§ Short task
Switch "green" to "blue" in the records, from the line with "The image size is (662, 205)." up to and including the last line of the records, and give those lines again with nothing else changed. Leave the pictures out.

§ Supplied records
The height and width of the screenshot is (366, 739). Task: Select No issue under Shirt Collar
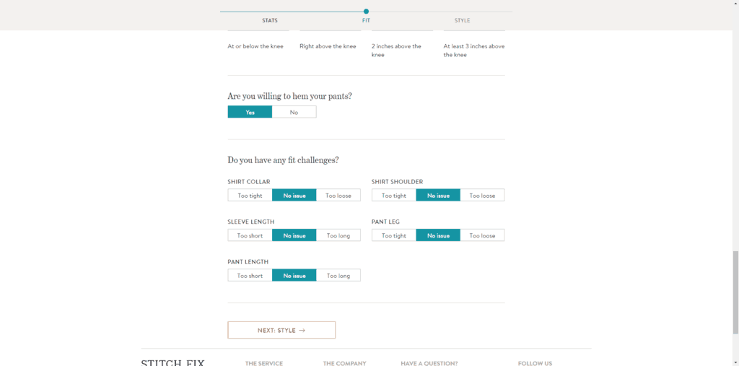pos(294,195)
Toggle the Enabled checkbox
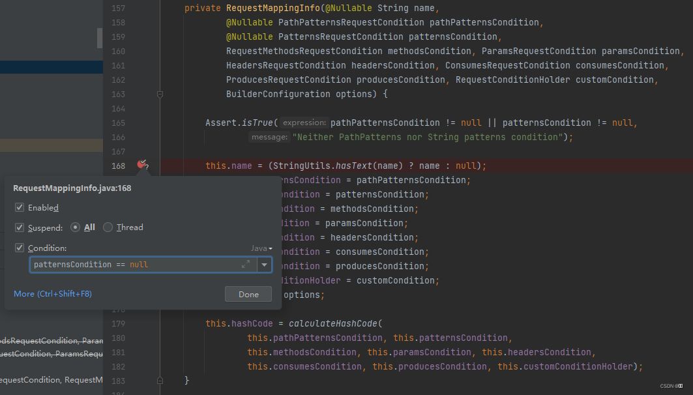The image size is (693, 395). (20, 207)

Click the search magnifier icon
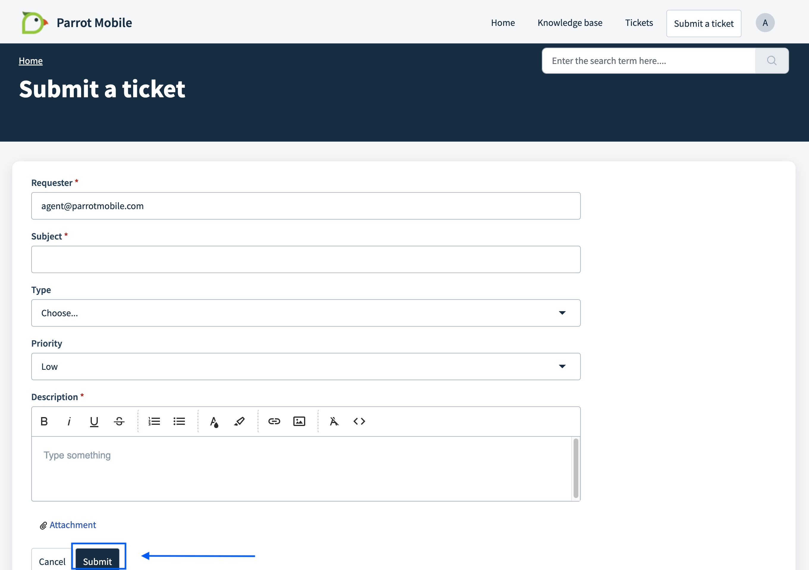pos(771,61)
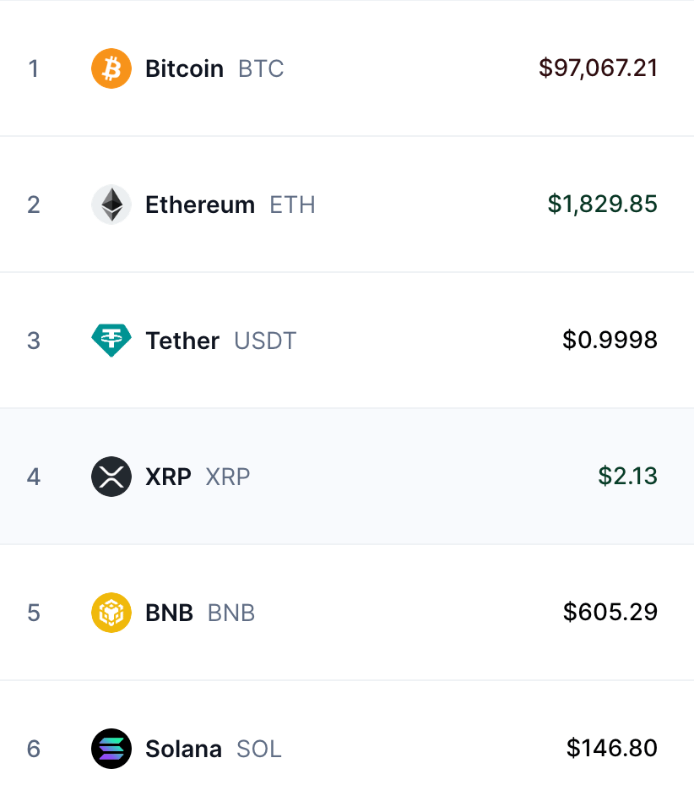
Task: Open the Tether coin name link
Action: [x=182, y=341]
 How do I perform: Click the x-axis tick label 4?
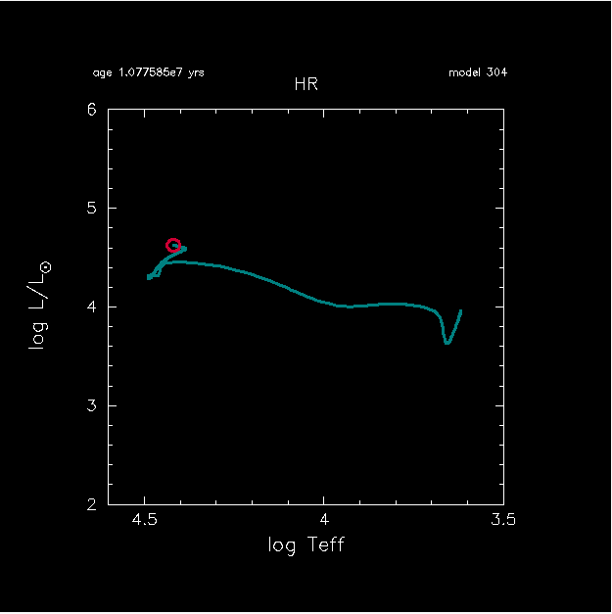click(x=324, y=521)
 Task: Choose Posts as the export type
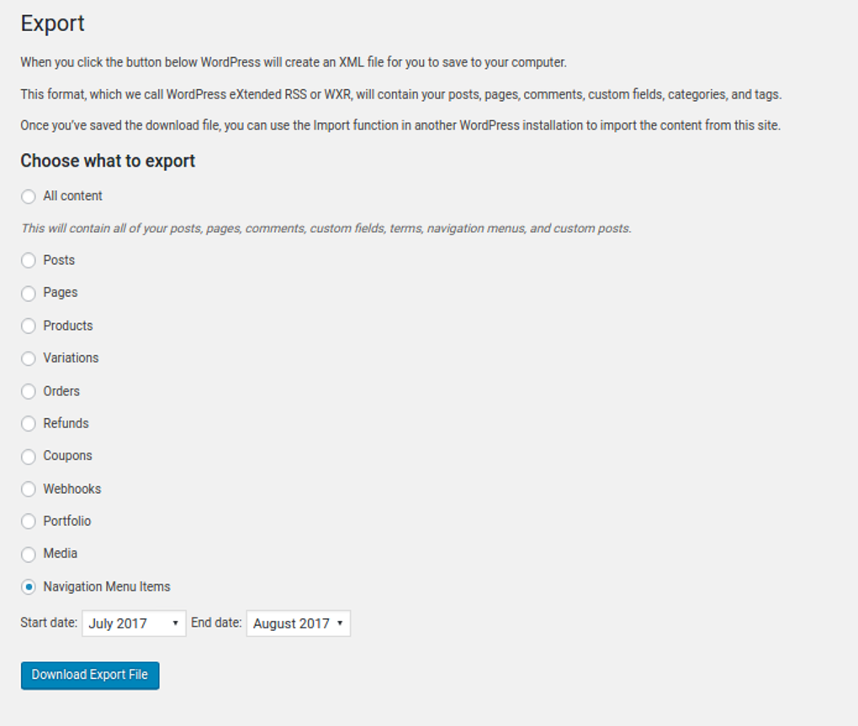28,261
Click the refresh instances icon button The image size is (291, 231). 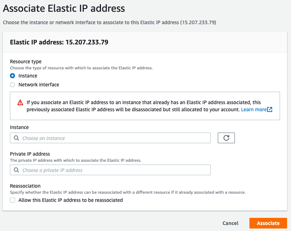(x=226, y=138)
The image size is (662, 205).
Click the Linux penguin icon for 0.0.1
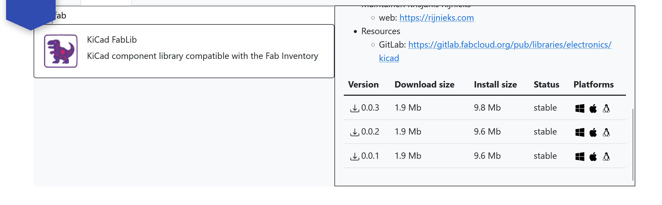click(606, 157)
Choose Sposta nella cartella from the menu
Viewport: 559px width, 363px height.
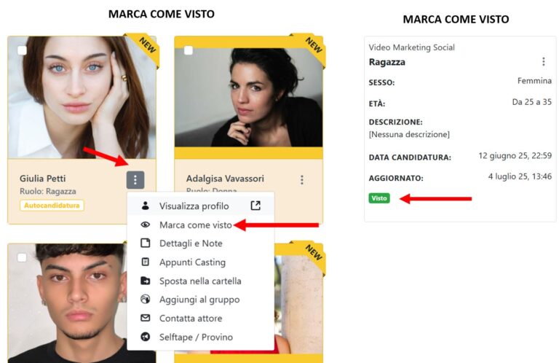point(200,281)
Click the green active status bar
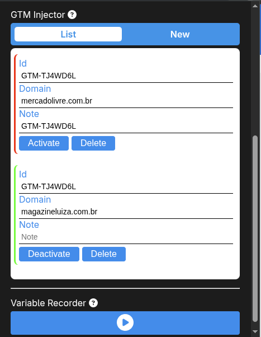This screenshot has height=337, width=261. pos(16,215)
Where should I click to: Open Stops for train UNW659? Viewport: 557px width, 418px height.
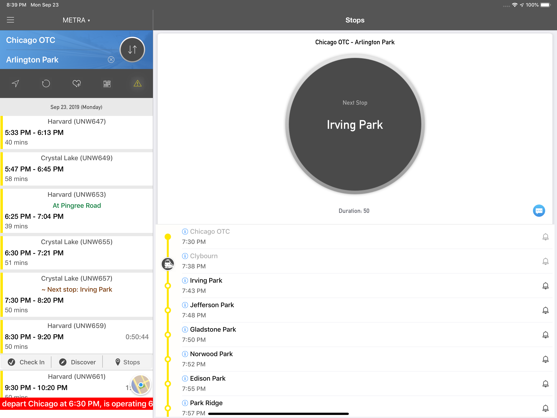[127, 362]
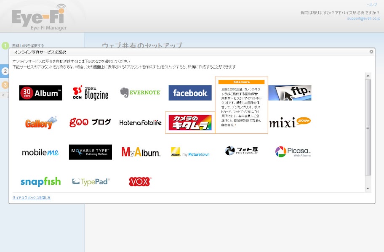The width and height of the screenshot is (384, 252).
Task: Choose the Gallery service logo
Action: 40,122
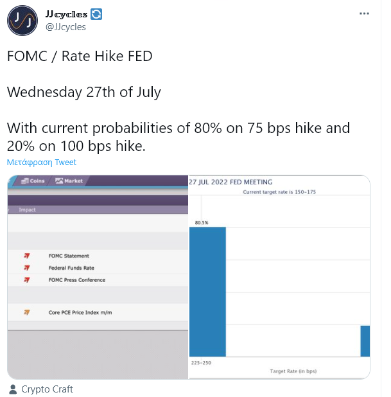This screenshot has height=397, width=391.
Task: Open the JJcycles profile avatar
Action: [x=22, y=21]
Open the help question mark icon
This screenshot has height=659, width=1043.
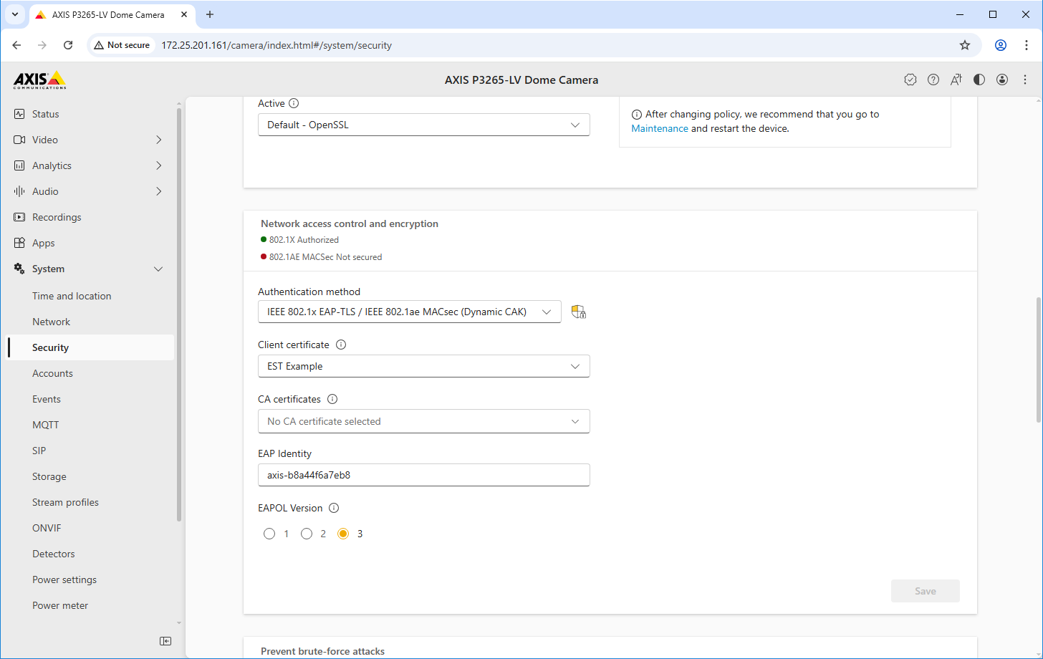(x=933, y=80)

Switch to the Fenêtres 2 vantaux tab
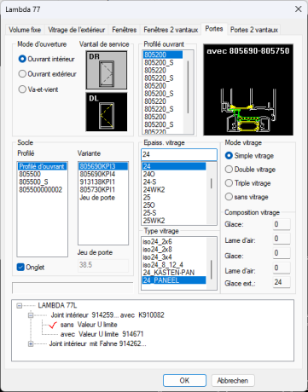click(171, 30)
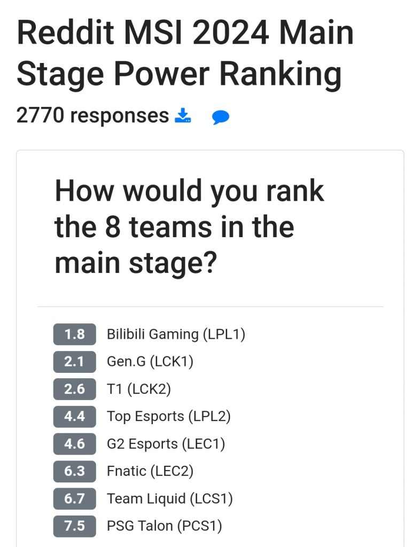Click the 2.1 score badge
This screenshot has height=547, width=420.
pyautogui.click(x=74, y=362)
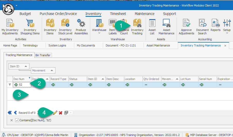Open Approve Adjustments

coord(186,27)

§ Exercise output
The image size is (662, 205).
Click the Linux penguin icon for 0.0.1
click(606, 157)
Choose Sposta nella cartella from the menu
Viewport: 559px width, 363px height.
point(200,281)
Click the blue active status bar
This screenshot has height=337, width=261. pos(16,215)
Where should I click to: Open Stops for train UNW659? Viewport: 557px width, 418px height.
[127, 362]
The width and height of the screenshot is (384, 252).
Task: Choose the Gallery service logo
Action: 40,122
This screenshot has height=397, width=391.
Task: Open the JJcycles profile avatar
Action: [x=22, y=21]
Open the help question mark icon
This screenshot has height=659, width=1043.
(x=933, y=80)

Switch to the Fenêtres 2 vantaux tab
click(171, 30)
Click the 2.1 score badge
This screenshot has height=547, width=420.
pyautogui.click(x=74, y=362)
Open Approve Adjustments

coord(186,27)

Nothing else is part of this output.